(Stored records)

+ + +

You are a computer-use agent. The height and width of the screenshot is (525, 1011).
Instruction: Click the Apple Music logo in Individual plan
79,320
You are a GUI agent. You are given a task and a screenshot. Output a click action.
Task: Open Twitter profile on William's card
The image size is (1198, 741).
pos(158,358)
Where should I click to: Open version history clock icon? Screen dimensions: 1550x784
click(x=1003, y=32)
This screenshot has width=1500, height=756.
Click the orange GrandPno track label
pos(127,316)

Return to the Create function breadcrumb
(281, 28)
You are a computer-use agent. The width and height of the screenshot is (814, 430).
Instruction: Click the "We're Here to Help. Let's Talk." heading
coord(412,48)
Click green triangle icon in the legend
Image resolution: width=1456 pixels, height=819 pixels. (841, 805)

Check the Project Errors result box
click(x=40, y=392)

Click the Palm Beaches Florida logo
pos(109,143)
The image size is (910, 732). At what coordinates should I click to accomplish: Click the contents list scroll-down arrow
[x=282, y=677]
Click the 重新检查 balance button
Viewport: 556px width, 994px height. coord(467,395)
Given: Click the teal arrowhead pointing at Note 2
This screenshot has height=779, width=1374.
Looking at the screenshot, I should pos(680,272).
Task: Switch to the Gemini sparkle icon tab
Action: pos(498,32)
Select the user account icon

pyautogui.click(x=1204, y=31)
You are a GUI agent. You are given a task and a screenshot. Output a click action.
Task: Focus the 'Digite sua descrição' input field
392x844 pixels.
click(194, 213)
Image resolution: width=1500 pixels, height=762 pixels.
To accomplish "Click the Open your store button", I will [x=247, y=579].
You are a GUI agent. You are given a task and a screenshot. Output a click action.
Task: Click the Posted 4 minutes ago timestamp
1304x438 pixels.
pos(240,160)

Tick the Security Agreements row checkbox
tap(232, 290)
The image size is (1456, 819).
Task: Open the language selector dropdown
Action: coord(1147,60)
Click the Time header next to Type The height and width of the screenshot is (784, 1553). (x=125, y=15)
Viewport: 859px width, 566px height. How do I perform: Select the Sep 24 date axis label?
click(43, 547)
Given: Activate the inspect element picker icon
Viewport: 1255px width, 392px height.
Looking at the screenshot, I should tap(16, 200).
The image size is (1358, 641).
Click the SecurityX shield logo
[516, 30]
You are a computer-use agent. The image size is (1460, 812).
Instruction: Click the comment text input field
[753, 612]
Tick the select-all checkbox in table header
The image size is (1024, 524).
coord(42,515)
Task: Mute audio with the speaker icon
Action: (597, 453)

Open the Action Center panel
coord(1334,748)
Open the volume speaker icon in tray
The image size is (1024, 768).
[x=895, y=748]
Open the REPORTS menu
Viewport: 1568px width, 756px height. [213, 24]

+ + +

--- What the task requires ---
Render every line of the data above as a Markdown table with a Row column for its row number and a Line column for the line itself, leaving out blank lines.

--- Worked solution ---
| Row | Line |
|---|---|
| 1 | You are a computer-use agent. The height and width of the screenshot is (525, 1011). |
| 2 | Instruction: Click the Apple Music logo in Individual plan |
| 3 | 79,320 |
| 4 | You are a GUI agent. You are given a task and a screenshot. Output a click action. |
| 5 | Task: Open Twitter profile on William's card |
| 6 | The image size is (1198, 741). |
| 7 | pos(158,358) |
| 8 | Where should I click to: Open version history clock icon? Screen dimensions: 1550x784 |
| 9 | click(x=1003, y=32) |
| 10 | This screenshot has width=1500, height=756. |
| 11 | Click the orange GrandPno track label |
| 12 | pos(127,316) |
| 13 | Return to the Create function breadcrumb |
| 14 | (281, 28) |
| 15 | You are a computer-use agent. The width and height of the screenshot is (814, 430). |
| 16 | Instruction: Click the "We're Here to Help. Let's Talk." heading |
| 17 | coord(412,48) |
| 18 | Click green triangle icon in the legend |
| 19 | Image resolution: width=1456 pixels, height=819 pixels. (841, 805) |
| 20 | Check the Project Errors result box |
| 21 | click(x=40, y=392) |
| 22 | Click the Palm Beaches Florida logo |
| 23 | pos(109,143) |
| 24 | The image size is (910, 732). At what coordinates should I click to accomplish: Click the contents list scroll-down arrow |
| 25 | [x=282, y=677] |
| 26 | Click the 重新检查 balance button |
| 27 | Viewport: 556px width, 994px height. coord(467,395) |
| 28 | Given: Click the teal arrowhead pointing at Note 2 |
| 29 | This screenshot has height=779, width=1374. |
| 30 | Looking at the screenshot, I should pos(680,272). |
| 31 | Task: Switch to the Gemini sparkle icon tab |
| 32 | Action: pos(498,32) |
| 33 | Select the user account icon |
| 34 | pyautogui.click(x=1204, y=31) |
| 35 | You are a GUI agent. You are given a task and a screenshot. Output a click action. |
| 36 | Task: Focus the 'Digite sua descrição' input field |
| 37 | 392x844 pixels. |
| 38 | click(194, 213) |
| 39 | Image resolution: width=1500 pixels, height=762 pixels. |
| 40 | To accomplish "Click the Open your store button", I will [x=247, y=579]. |
| 41 | You are a GUI agent. You are given a task and a screenshot. Output a click action. |
| 42 | Task: Click the Posted 4 minutes ago timestamp |
| 43 | 1304x438 pixels. |
| 44 | pos(240,160) |
| 45 | Tick the Security Agreements row checkbox |
| 46 | tap(232, 290) |
| 47 | The image size is (1456, 819). |
| 48 | Task: Open the language selector dropdown |
| 49 | Action: coord(1147,60) |
| 50 | Click the Time header next to Type The height and width of the screenshot is (784, 1553). (x=125, y=15) |
| 51 | Viewport: 859px width, 566px height. How do I perform: Select the Sep 24 date axis label? |
| 52 | click(43, 547) |
| 53 | Given: Activate the inspect element picker icon |
| 54 | Viewport: 1255px width, 392px height. |
| 55 | Looking at the screenshot, I should tap(16, 200). |
| 56 | The image size is (1358, 641). |
| 57 | Click the SecurityX shield logo |
| 58 | [516, 30] |
| 59 | You are a computer-use agent. The image size is (1460, 812). |
| 60 | Instruction: Click the comment text input field |
| 61 | [753, 612] |
| 62 | Tick the select-all checkbox in table header |
| 63 | The image size is (1024, 524). |
| 64 | coord(42,515) |
| 65 | Task: Mute audio with the speaker icon |
| 66 | Action: (597, 453) |
| 67 | Open the Action Center panel |
| 68 | coord(1334,748) |
| 69 | Open the volume speaker icon in tray |
| 70 | The image size is (1024, 768). |
| 71 | [x=895, y=748] |
| 72 | Open the REPORTS menu |
| 73 | Viewport: 1568px width, 756px height. [213, 24] |